> _Directives_:
a – Update the Poems for the Millennium post: give it again from the words "Modernism rejected Romanticism" through "right Creeley was.", with "political party" changed to "sports team".
b – Write what comes next in the Poems for the Millennium post, picking up after its last sentence.

To begin ...

As the twentieth century fades out
the nineteenth begins
.......................................again
it is as if nothing happened
though those who lived it thought
that everything was happening
enough to name a world for & a time
to hold it in your hand
unlimited.......the last delusion
like the perfect mask of death

Tuesday, October 28, 2008

Reconfiguring Romanticism (17): first comments on Poems for the Millennium, volume 3

It would be impossible to overstate the wonders of this masterpiece of radical humanism. Expansive erudition, fundamental sensitivity, passionate intelligence, concern, adventurousness, and love inform this volume's structure and its substance. Rothenberg and Robinson have dedicated this project to an intensification and expansion of the vital and vivacious contexts of the ongoing project of human thought. They present us not with the fixity of a canon but with the unfixity of our world. The brooding of Romanticism will continue to burst around us. This wide-ranging, decentering, global panoply is a work of genius - the editors' and ours. -- Lyn Hejinian, poet, author of The Language of Inquiry

The Romantic vision is, above all, one of extension, extension of the imaginative faculty, extension of the essential poetic conversation beyond national and cultural boundaries, and, finally, extension and renewal of poetry’s signifying capacity in both the immediate, human realm and that of the spirit. This provocative third volume of Poems for the Millennium is itself an instance of that Romantic vision, definitively reframing and expanding our understanding of the movement. I believe its influence will resonate for generations to come. -- Michael Palmer, poet, author of Company of Moths and Active Boundaries

Modernism rejected Romanticism in the way that one political party rejects another—not because it is so different but because it wishes to win the same audience. This book demonstrates that the crucial thing that happened in Modernism was that a door opened onto still another aspect of the immense cultural experiment that Romanticism was—or as Rothenberg and Robinson might insist, that Romanticisms were (are). To know the work so carefully, lovingly and brilliantly assembled in this book is to know ourselves in a new and newly conscious way. As Robert Creeley remarked in Echoes, “Whatsoever [is] Rome [is] home.” Thanks to Messrs. Rothenberg and Robinson for demonstrating how right Creeley was.

> _Provided records_:
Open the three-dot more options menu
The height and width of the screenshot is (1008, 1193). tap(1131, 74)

...

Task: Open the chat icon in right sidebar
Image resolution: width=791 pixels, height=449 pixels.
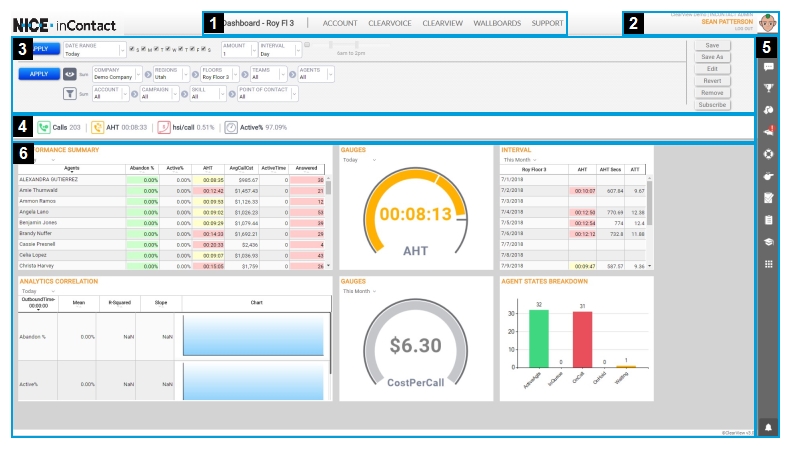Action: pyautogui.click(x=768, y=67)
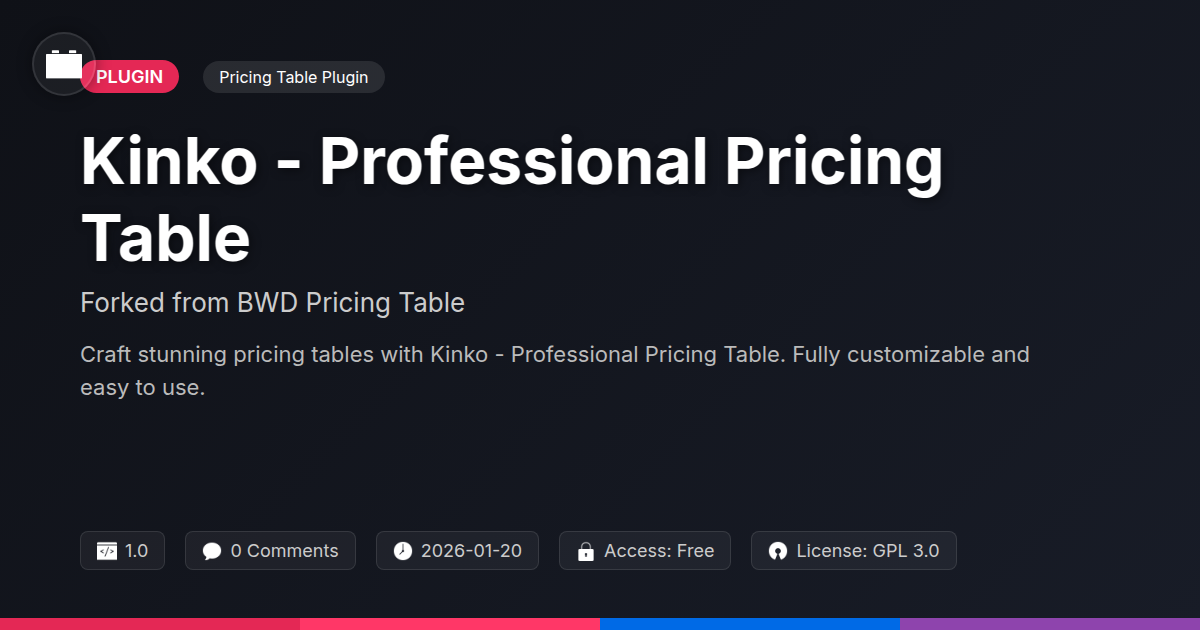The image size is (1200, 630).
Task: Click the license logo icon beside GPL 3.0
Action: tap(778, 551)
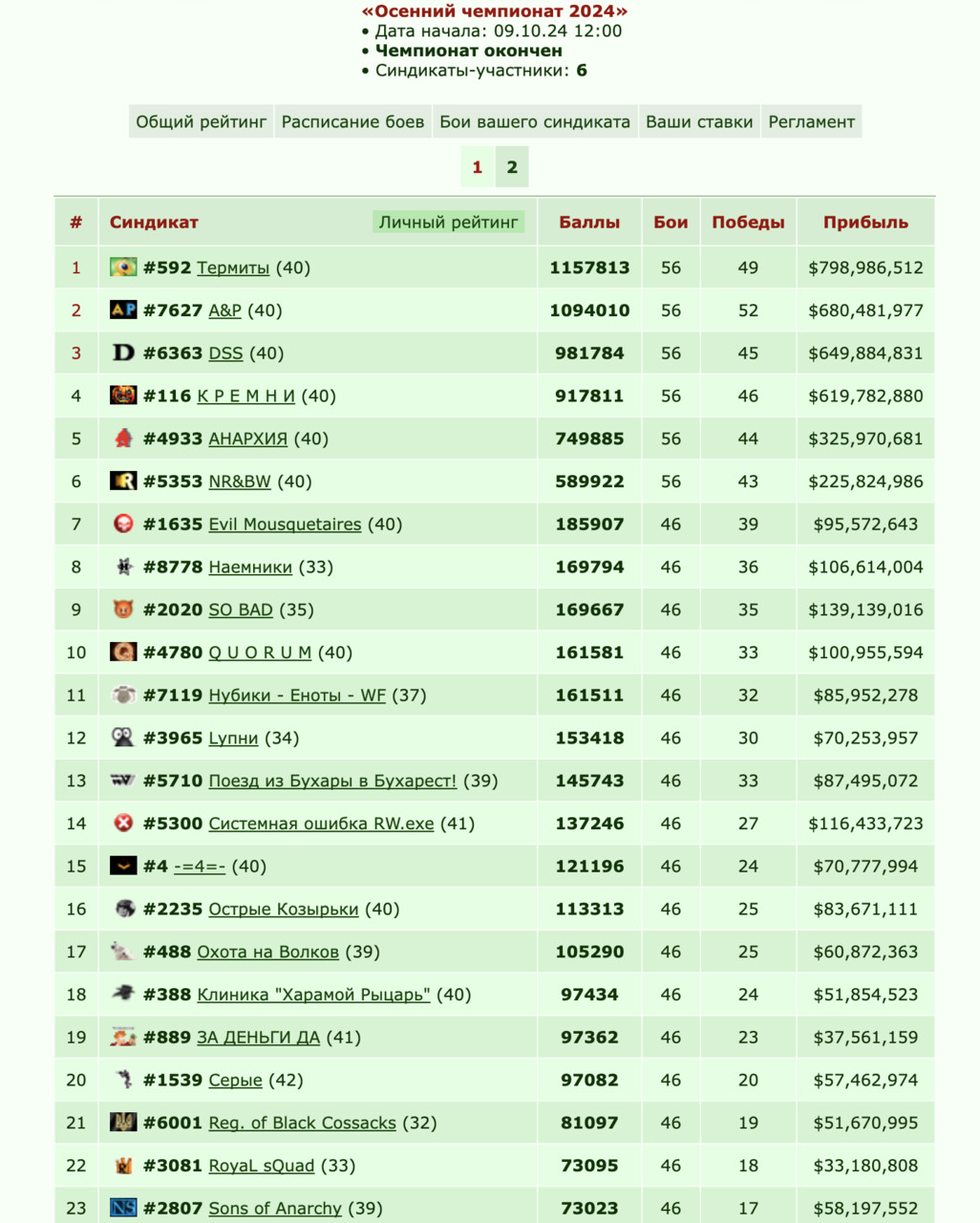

---

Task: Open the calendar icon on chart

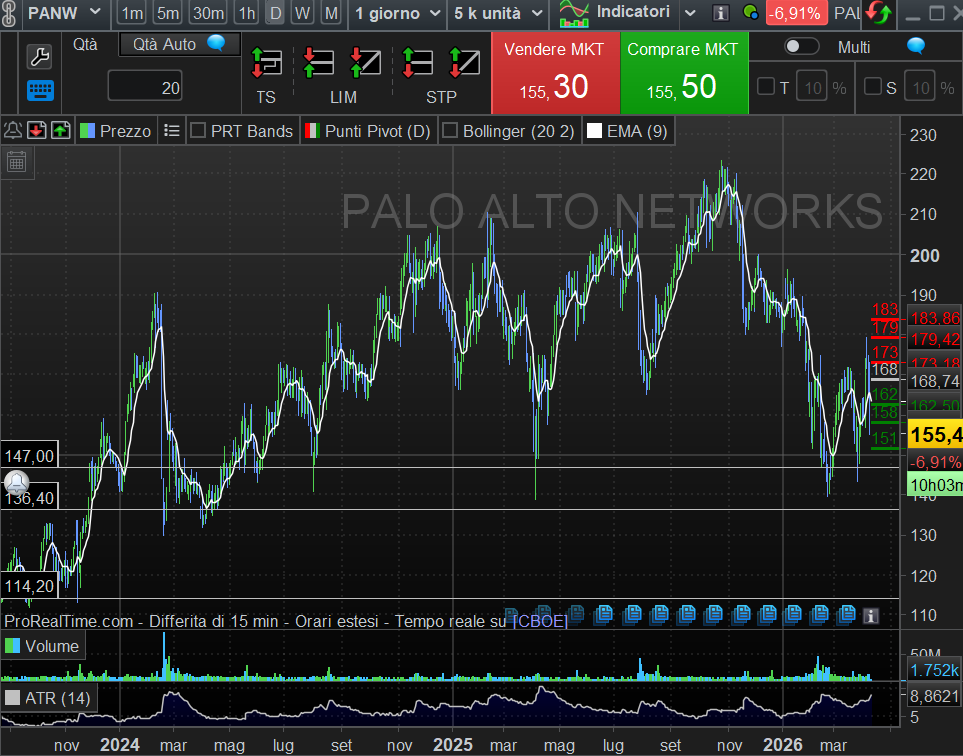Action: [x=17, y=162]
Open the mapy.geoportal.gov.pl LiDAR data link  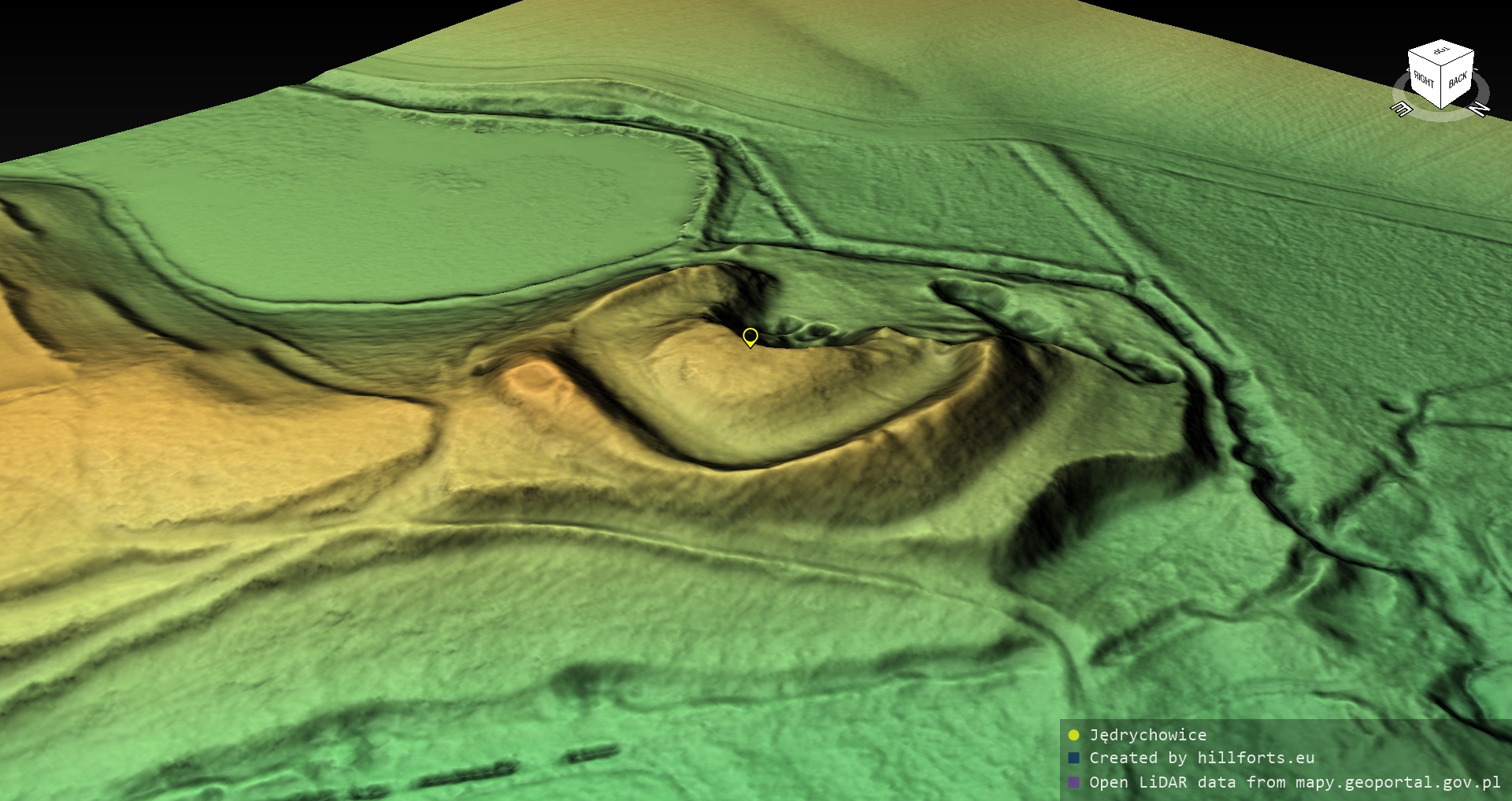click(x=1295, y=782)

> _Responses in order_:
a –
Modernism rejected Romanticism in the way that one sports team rejects another—not because it is so different but because it wishes to win the same audience. This book demonstrates that the crucial thing that happened in Modernism was that a door opened onto still another aspect of the immense cultural experiment that Romanticism was—or as Rothenberg and Robinson might insist, that Romanticisms were (are). To know the work so carefully, lovingly and brilliantly assembled in this book is to know ourselves in a new and newly conscious way. As Robert Creeley remarked in Echoes, “Whatsoever [is] Rome [is] home.” Thanks to Messrs. Rothenberg and Robinson for demonstrating how right Creeley was.

b –
-- Jack Foley, poet and critic, author of O Powerful Western Star

Compendious, capacious, global in scope, this third volume of Poems for the Millennium is a feast, a treasure, its commentaries a severe delight. Perhaps the two most unique features of Poems for the Millennium, volume 3, are its unapologetic formalism and its unabashed teleology: commentary after commentary draws fine, sometimes bold, lines of relation from these romantic and postromantic poems to modern and postmodern poetry, to avant-garde movements, between poetry and prose, and across national boundaries. There is no other anthology that undertakes what this book undertakes: to refresh and reorient us to nineteenth-century poetry, internationally conceived. -- Esther Schor, Princeton University, editor of The Cambridge Companion to Mary Shelley


This volume of Poems for the Millennium is every bit as challenging, unsettling, and surprising as its predecessors. It provokes us to take a fresh look at the achievements of ninetenth-century poets and of modernists often assumed to have defined themselves mainly by refusing and rejecting what came before. We have much to learn from this book about the diversity of ways in which poetry has found forms for responding to the world of which it is a part.-- William Keach, Brown University, author of Arbitrary Power: Romanticism, Language, Politics


[Poems for the Millennium, volume 3: The University of California Book of Romatnic & Postromantic Poetry, edited by me & Jeffrey Robinson, will be published in January 2009. Further information available at the following URL: http://www.ucpress.edu/books/pages/10540.php.]

1 comment:

Anonymous said...

Thanks for sharing...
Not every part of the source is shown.